Culture
L’opéra face au fléau des armes à feu
_**Une création lyrique majeure investit la scène du Metropolitan Opera de New York pour interroger, avec une force poétique rare, les séquelles indélébiles laissées par les fusillades de masse.**_
L’art lyrique s’empare d’une réalité douloureuse et récurrente aux États-Unis. La dernière œuvre de la compositrice finlandaise Kaija Saariaho, intitulée « Innocence », fait son entrée au Metropolitan Opera. Cette partition explore les répercussions profondes d’une attaque survenue dans un établissement scolaire, suivant les vies bouleversées des survivants et des proches une décennie après les faits.
Pour l’artiste Joyce DiDonato, interprète principale de cette production, la décision de porter ce projet fut immédiate. Elle y perçoit une nécessité, celle de confronter le public américain à une réflexion sur la banalisation de la violence dans la société contemporaine. L’intrigue, qui alterne entre une cérémonie de mariage et les souvenirs du drame, évite toute exposition frontale pour mieux saisir l’onde de choc psychologique et les non-dits qui enserrent les familles concernées.
L’œuvre ne se contente pas de décrire un événement.
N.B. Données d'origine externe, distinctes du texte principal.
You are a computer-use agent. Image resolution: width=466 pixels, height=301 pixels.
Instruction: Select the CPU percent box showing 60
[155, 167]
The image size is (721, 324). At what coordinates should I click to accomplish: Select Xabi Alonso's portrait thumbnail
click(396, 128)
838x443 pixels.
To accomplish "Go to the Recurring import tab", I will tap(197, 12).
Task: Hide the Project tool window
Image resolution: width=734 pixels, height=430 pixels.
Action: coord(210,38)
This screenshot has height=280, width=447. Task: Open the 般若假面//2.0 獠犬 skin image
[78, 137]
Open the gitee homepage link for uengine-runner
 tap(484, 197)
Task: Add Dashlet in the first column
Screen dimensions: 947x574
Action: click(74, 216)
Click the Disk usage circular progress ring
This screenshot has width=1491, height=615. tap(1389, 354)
Elle sonde les mécanismes du trauma, la persistance de la culpabilité et le fardeau du silence imposé aux survivants. La distribution, composée de treize personnages, incarne ces destins fracturés, des parents endeuillés à la famille de l’agresseur, tous prisonniers d’un passé qui refuse de s’effacer.
Le ténor Miles Mykkanen, qui reprend son rôle après une première production à San Francisco, témoigne de la puissance immersive, parfois écrasante, de la partition. Certains spectateurs auraient jugé l’expérience trop intense pour être renouvelée, malgré la beauté musicale incontestable. L’interprète lui-même admet devoir trouver un équilibre en dehors des répétitions pour supporter le poids émotionnel du récit.
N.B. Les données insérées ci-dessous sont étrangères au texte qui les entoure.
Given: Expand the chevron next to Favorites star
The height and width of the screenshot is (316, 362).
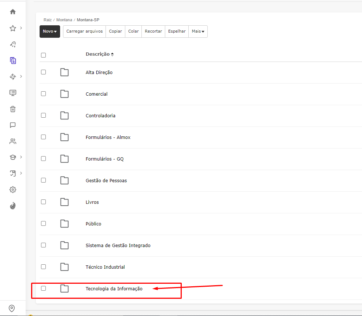Looking at the screenshot, I should pos(21,28).
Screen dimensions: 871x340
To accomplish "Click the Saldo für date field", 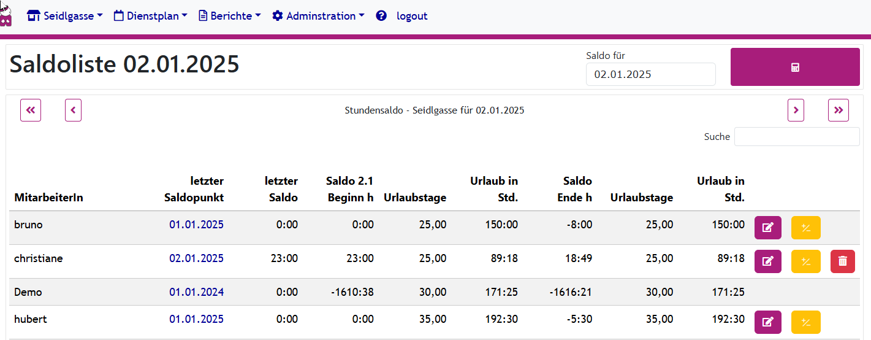I will [650, 74].
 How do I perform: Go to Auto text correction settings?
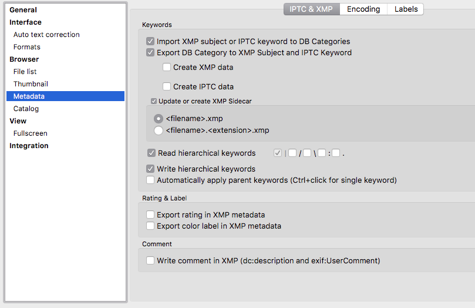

Joyce DiDonato, habituée des rôles exigeants, établit un parallèle avec d’autres ouvrages contemporains abordant des sujets sociétaux sensibles. Elle évoque notamment les réactions observées après des représentations traitant de la peine capitale, où le spectacle avait permis d’entrouvrir le dialogue. C’est cet espoir d’une prise de conscience qu’elle place désormais dans « Innocence », face à la question épineuse de la prolifération des armes.
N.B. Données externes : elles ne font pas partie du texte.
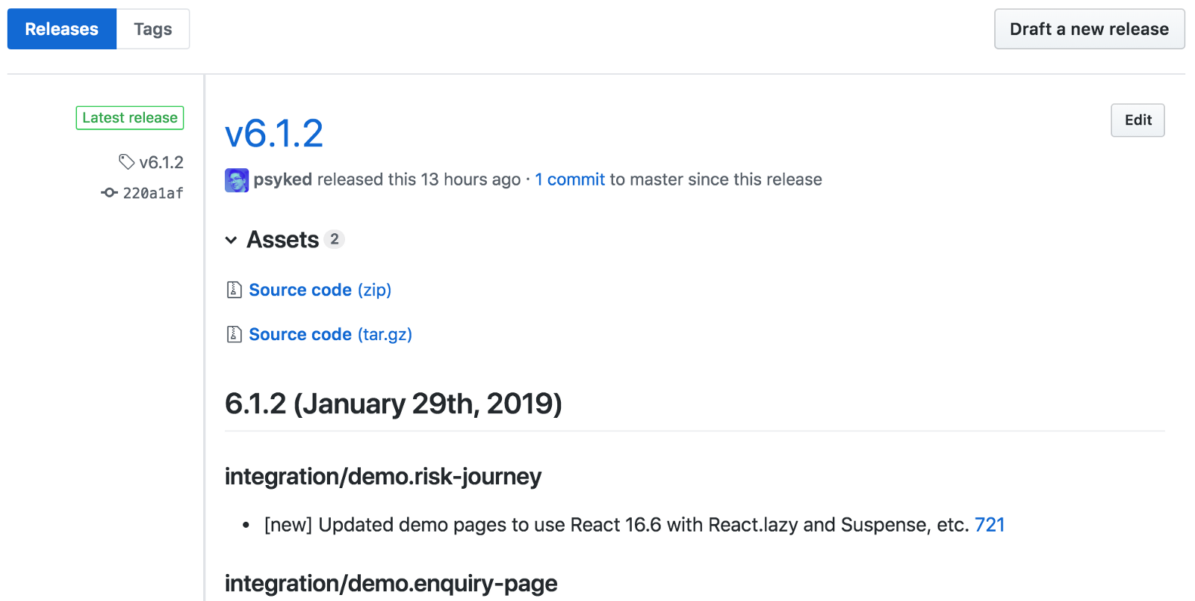
Task: Open the 1 commit link
Action: pos(570,179)
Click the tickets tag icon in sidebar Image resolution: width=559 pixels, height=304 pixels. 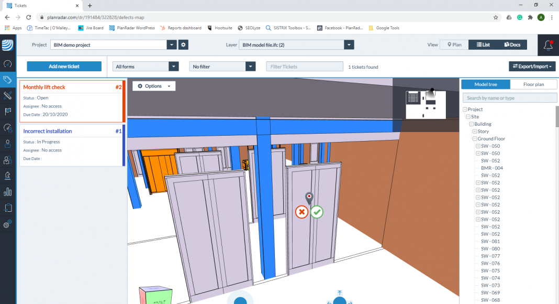(7, 80)
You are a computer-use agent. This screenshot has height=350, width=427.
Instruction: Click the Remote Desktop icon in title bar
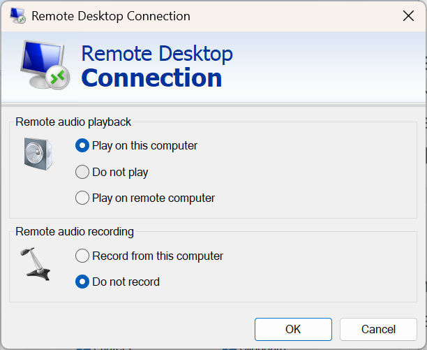tap(17, 16)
L’opéra, dans sa forme la plus ambitieuse, se fait ici le véhicule d’une interrogation collective. Il ne prétend pas apporter de solutions, mais offre un espace de résonance où la douleur et la mémoire peuvent être exprimées, avec la conviction que l’art possède cette capacité unique de fissurer les certitudes pour laisser entrer une forme de compréhension.